そんな嘉代子は今、自宅のダイニングテーブルでスーツを着た男と膝を突き合わせている。ここは昔、嘉代子の父が別荘として所有していた建物だ。都市部で暮らしていた父は、長期休暇は静かな森で過ごしたい、という思いからこの森一帯の土地を購入し、その真ん中に別荘を建てたのだが、結局ほとんど使わないまま死んでしまった。
「改めまして、株式会社FOF、代表の新城拓と申します」
スーツの男はそう名乗り、嘉代子に名刺を差し出した。
「まあ、社長さんでいらしたんですね」
嘉代子は口元に手をやり驚きを示す。その手は森の住人らしく土に汚れているが、仕草や口調は洒落た住宅街に住む誇り高きマダムを思わせる。じっさい、嘉代子も昔は洒落た住宅街で夫とともに暮らしていたのだ。
「社長さんがこんな寂しい年寄りにどういったご用件で? その、株式会社、エフ、オー……」
嘉代子は手に持った名刺を顔から遠ざけ、目を凝らす。最近は文字を読む機会もなかったため、こんなに老眼が進んでいることに気がつかなかった。今度街に行ったら老眼鏡を購入しよう。
「F、O、F、です」
新城はアルファベットを一文字ずつはっきりと、小さな子どもに言い聞かせるように口にした。そしてわざとらしく微笑んで、
「フレンズ、オブ、フォレスト、の略ですよ」
とつけ加えた。30代前半くらいと思われる新城は歳不相応に高級そうなグレーのスーツを着こなし、銀縁の眼鏡をかけていた。
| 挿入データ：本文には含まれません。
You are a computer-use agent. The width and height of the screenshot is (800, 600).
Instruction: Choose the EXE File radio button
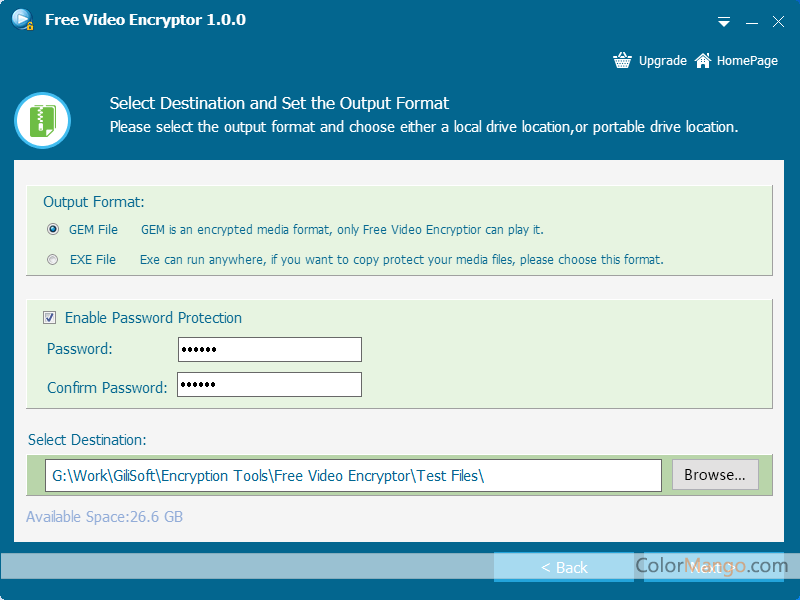(53, 260)
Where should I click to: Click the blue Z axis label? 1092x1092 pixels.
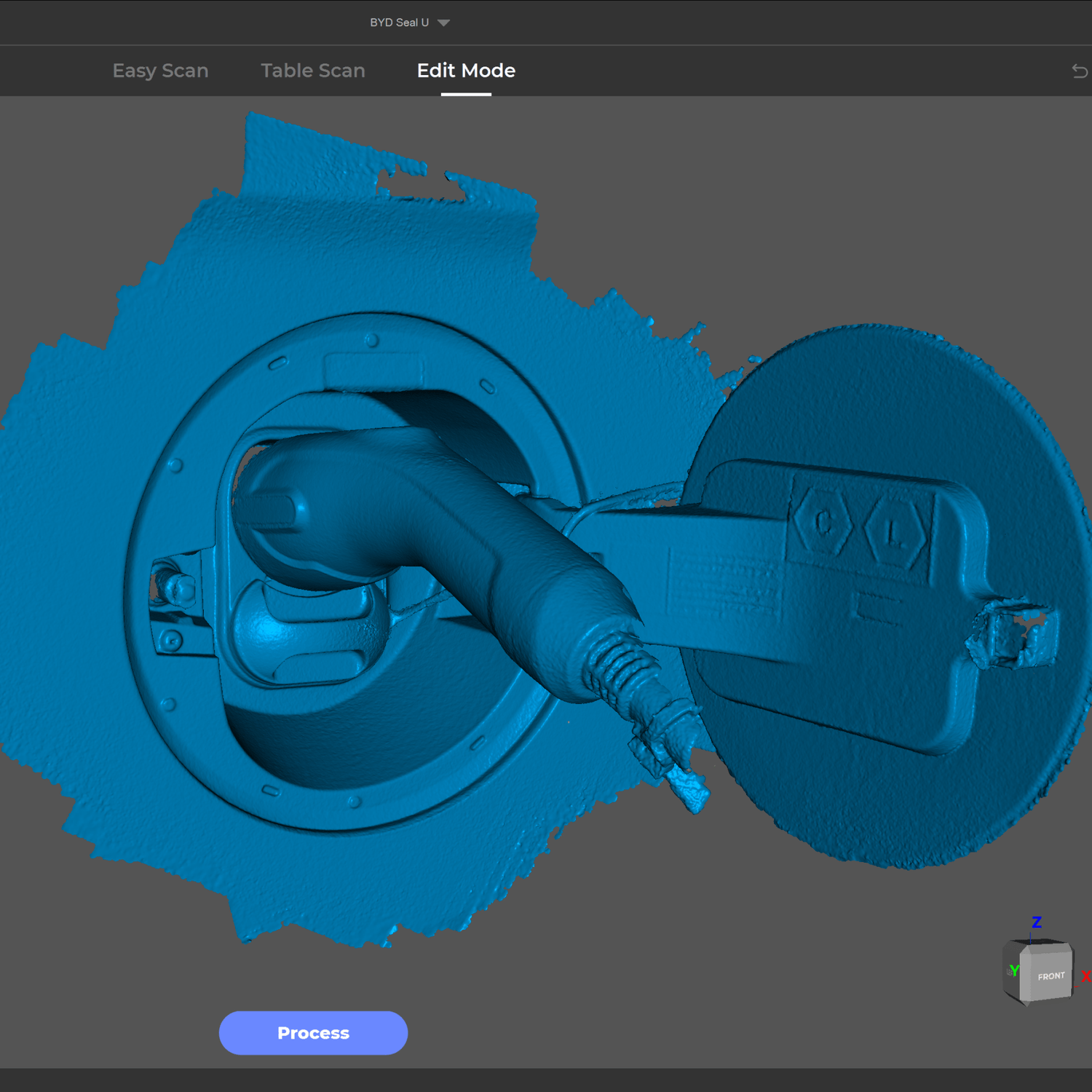(1037, 922)
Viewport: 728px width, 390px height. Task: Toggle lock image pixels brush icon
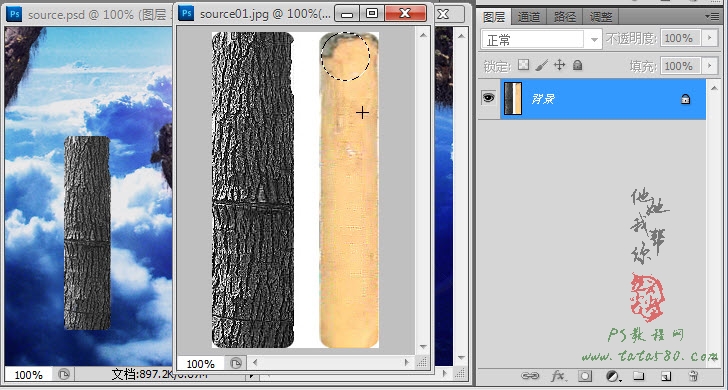pos(541,65)
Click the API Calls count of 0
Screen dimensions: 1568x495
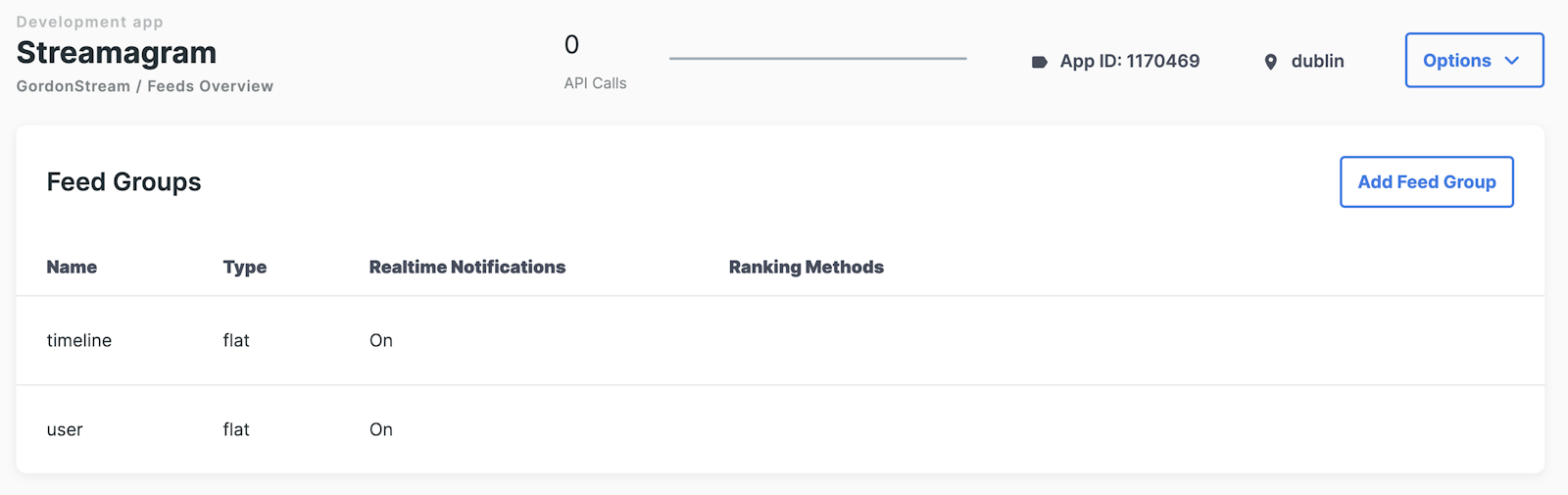point(571,45)
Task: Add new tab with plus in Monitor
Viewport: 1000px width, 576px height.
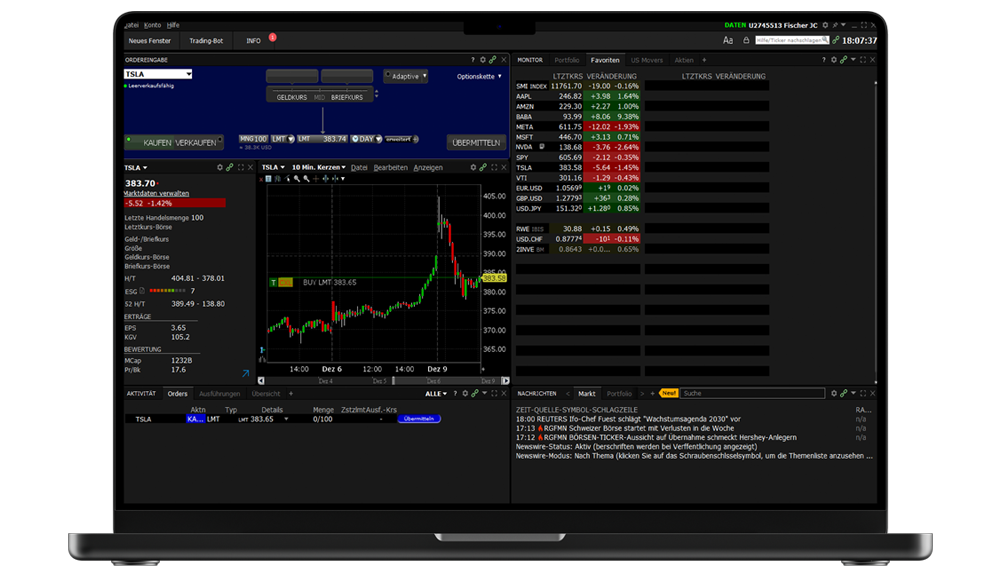Action: pos(704,60)
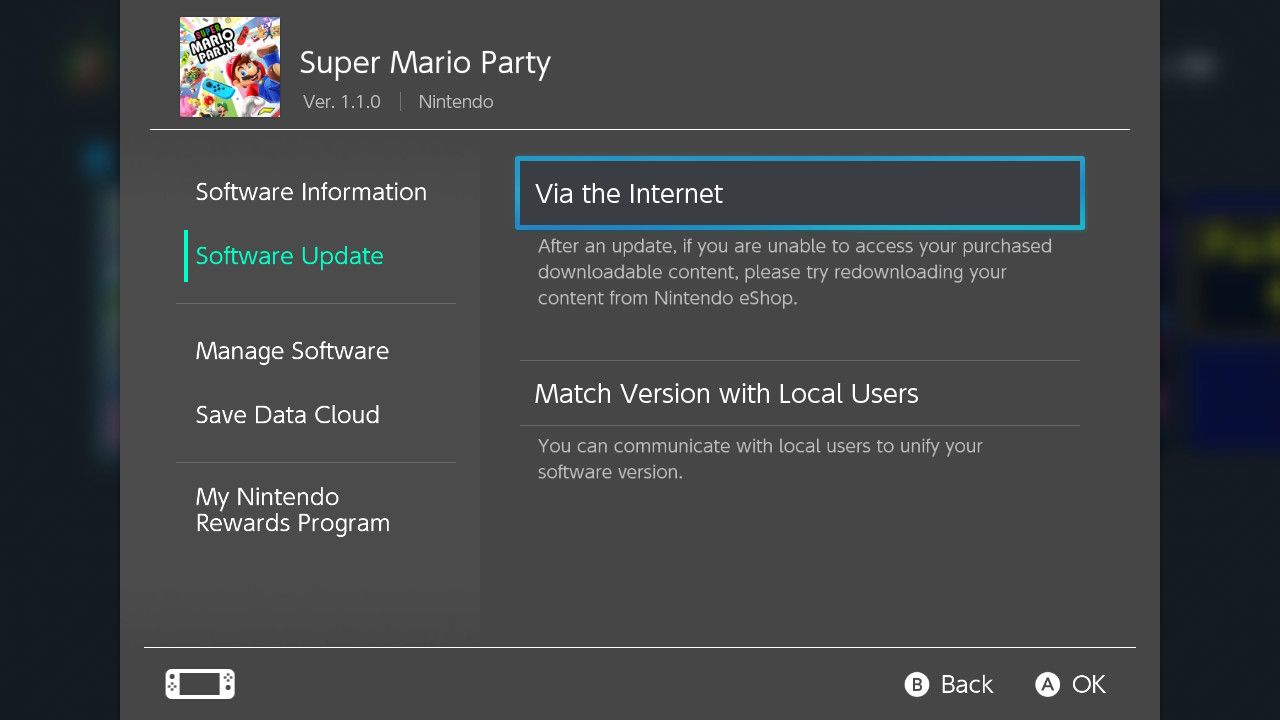Select the controller status icon

tap(199, 684)
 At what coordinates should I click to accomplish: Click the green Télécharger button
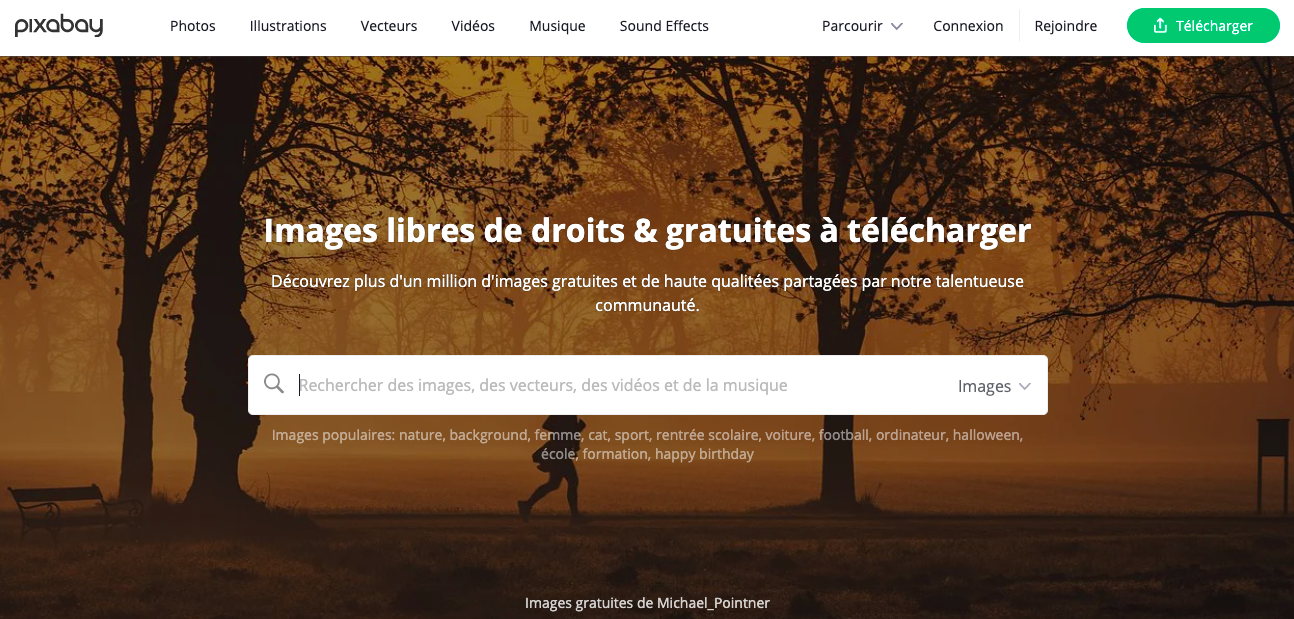pos(1203,26)
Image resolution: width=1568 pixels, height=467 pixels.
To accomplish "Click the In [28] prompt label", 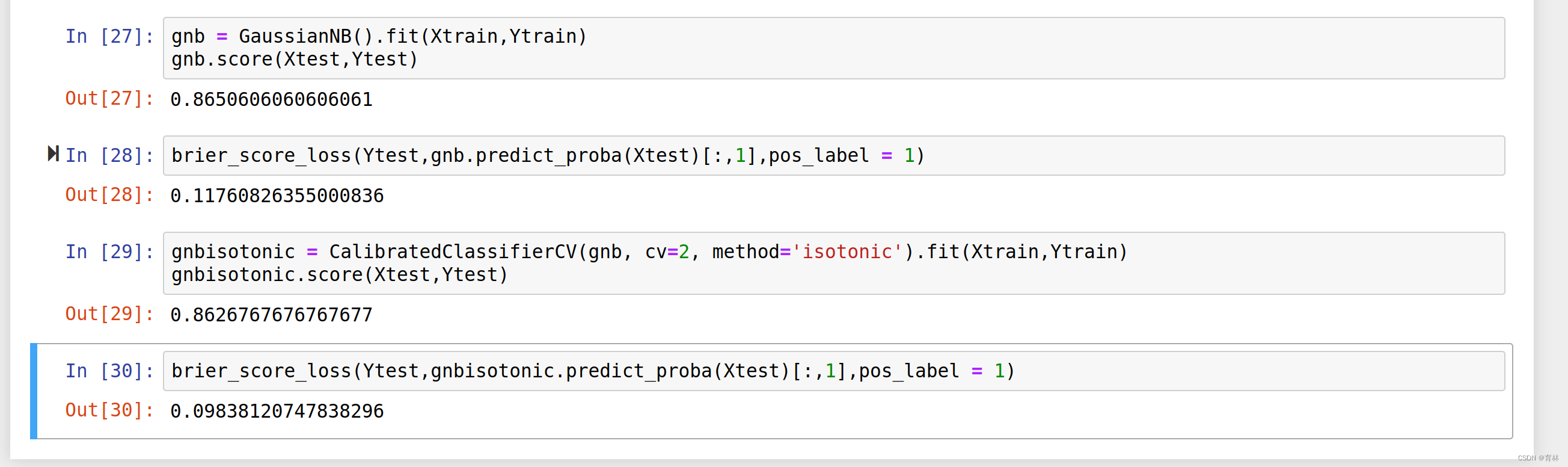I will pos(109,156).
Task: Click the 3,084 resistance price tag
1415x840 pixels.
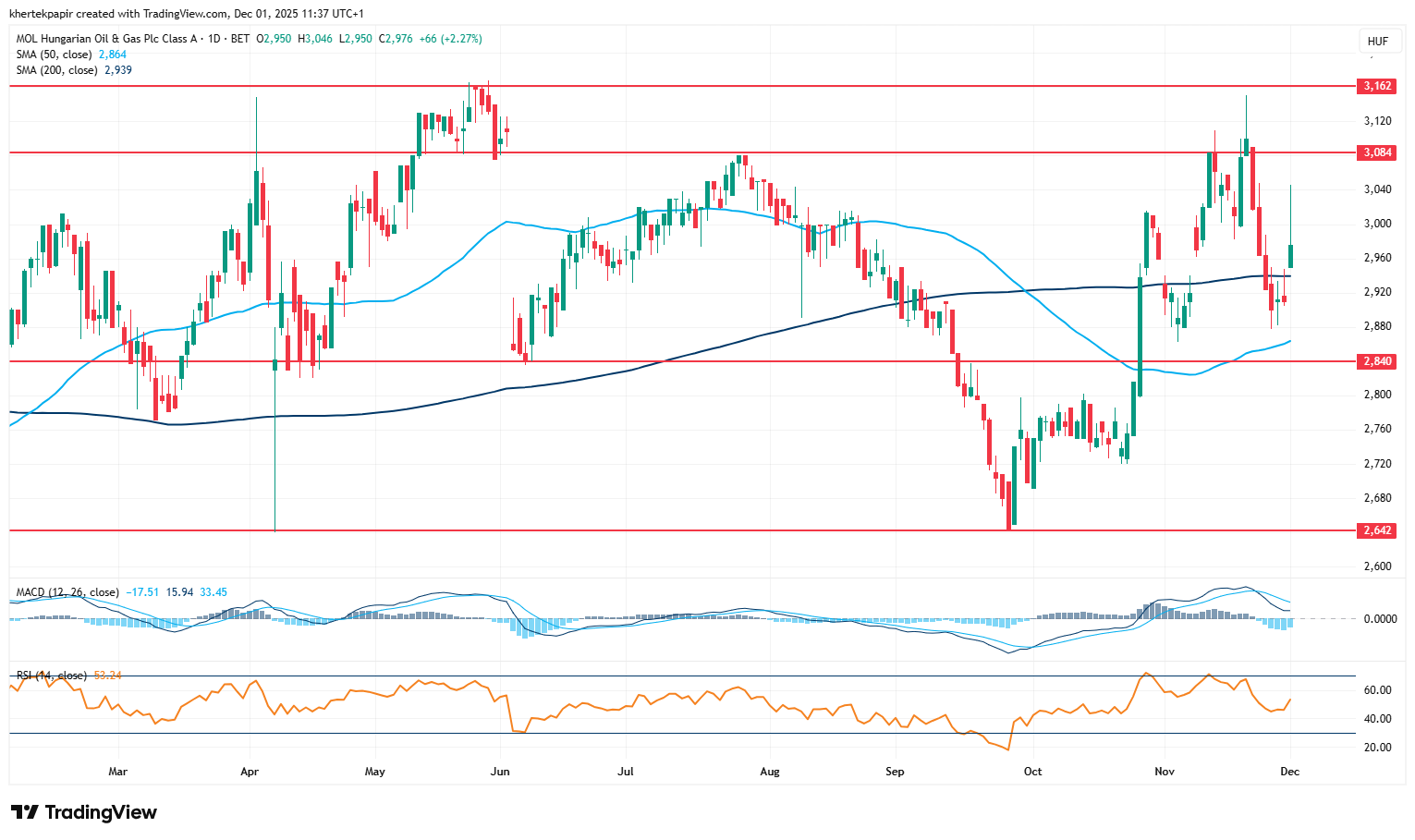Action: (1376, 152)
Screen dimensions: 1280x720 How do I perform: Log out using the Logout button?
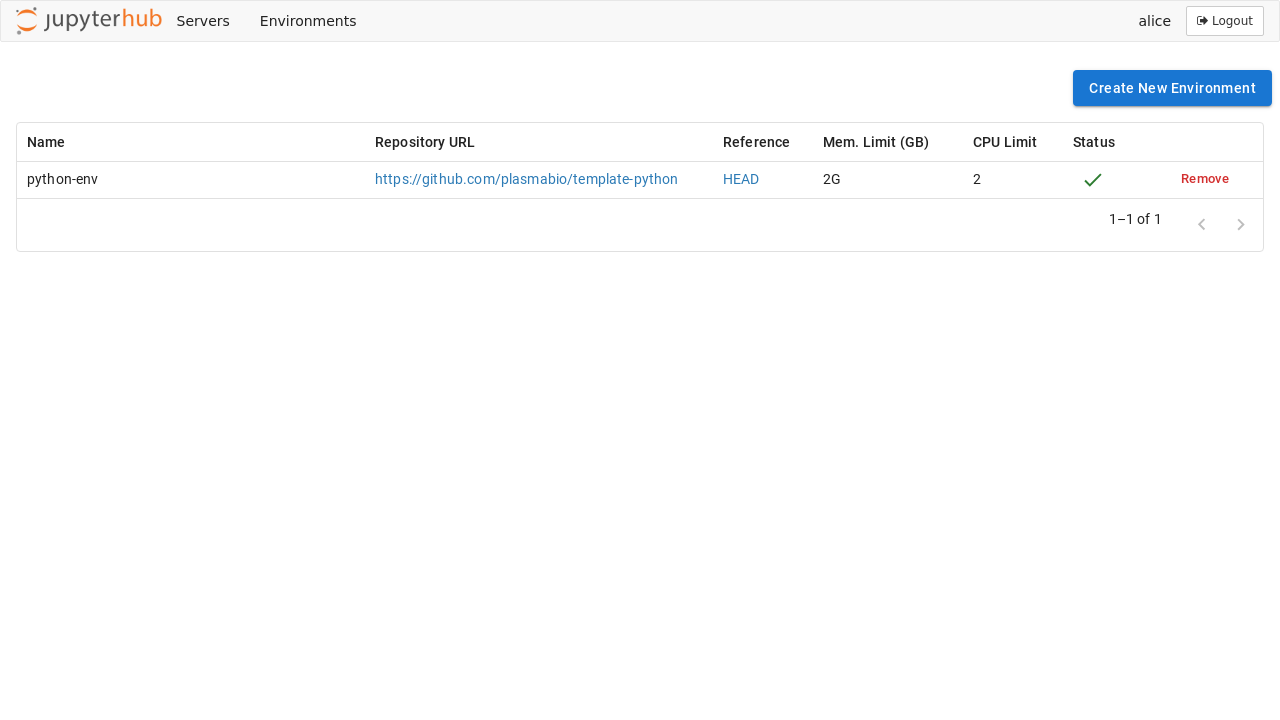coord(1224,21)
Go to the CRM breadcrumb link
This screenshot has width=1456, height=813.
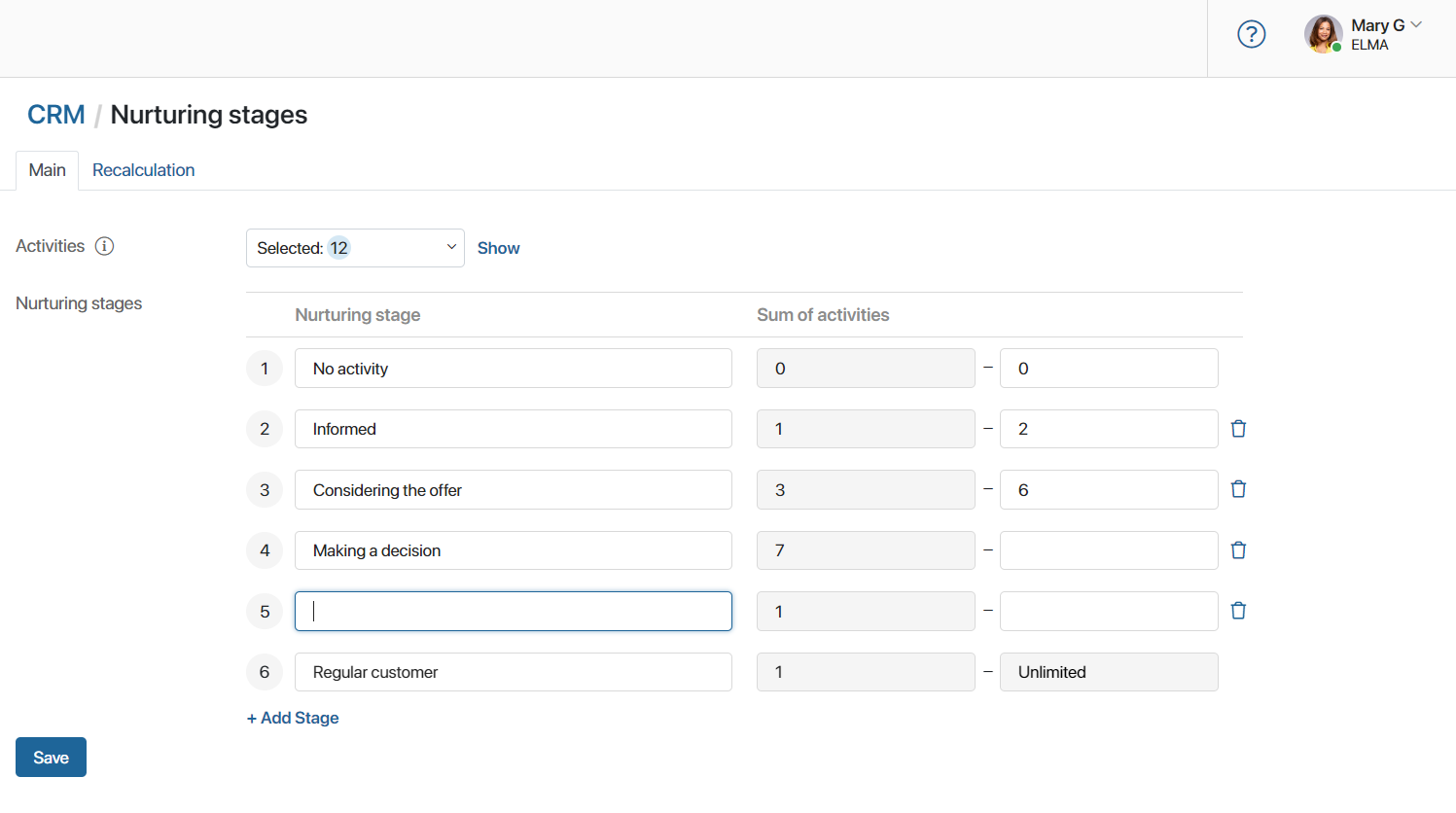(x=55, y=115)
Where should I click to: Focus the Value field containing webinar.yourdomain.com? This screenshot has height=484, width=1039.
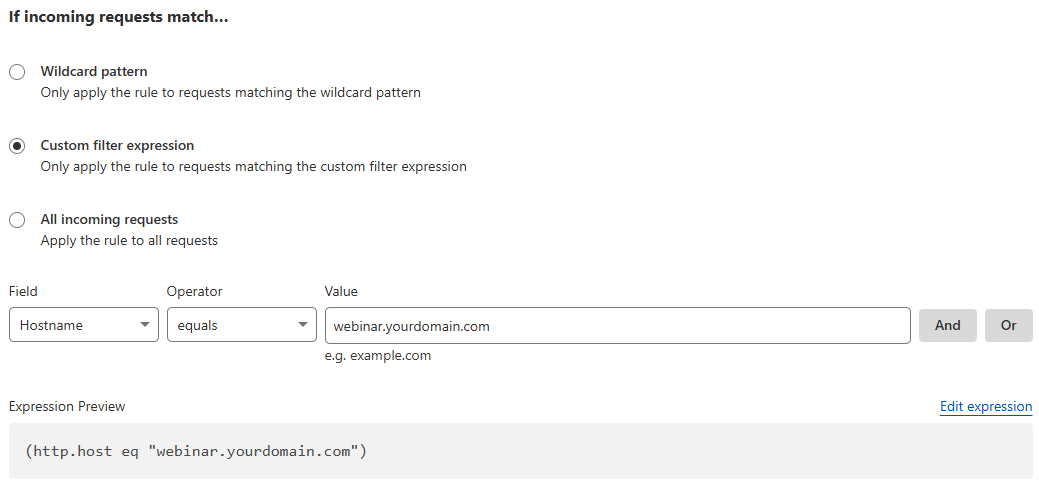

嘉代子は、5分ほど前に新城がここをたずねてきた瞬間からずっと「この人はだれかに似ているわ」と思っていたが、たった今、それが誰だかわかった。年号が平成に変わったころ、やたらと高額な羽毛布団を何度も売りつけにきた胡散臭いセールスマンだ。この人もきっと油断ならない、と嘉代子は判断し、身構えた。そう簡単に言いくるめられないわよ、わたしは!
「フレンズオブフォレスト……」
嘉代子はそうつぶやきながら、不信感がしっかり相手に伝わるようにわざと大げさに眉をひそめた。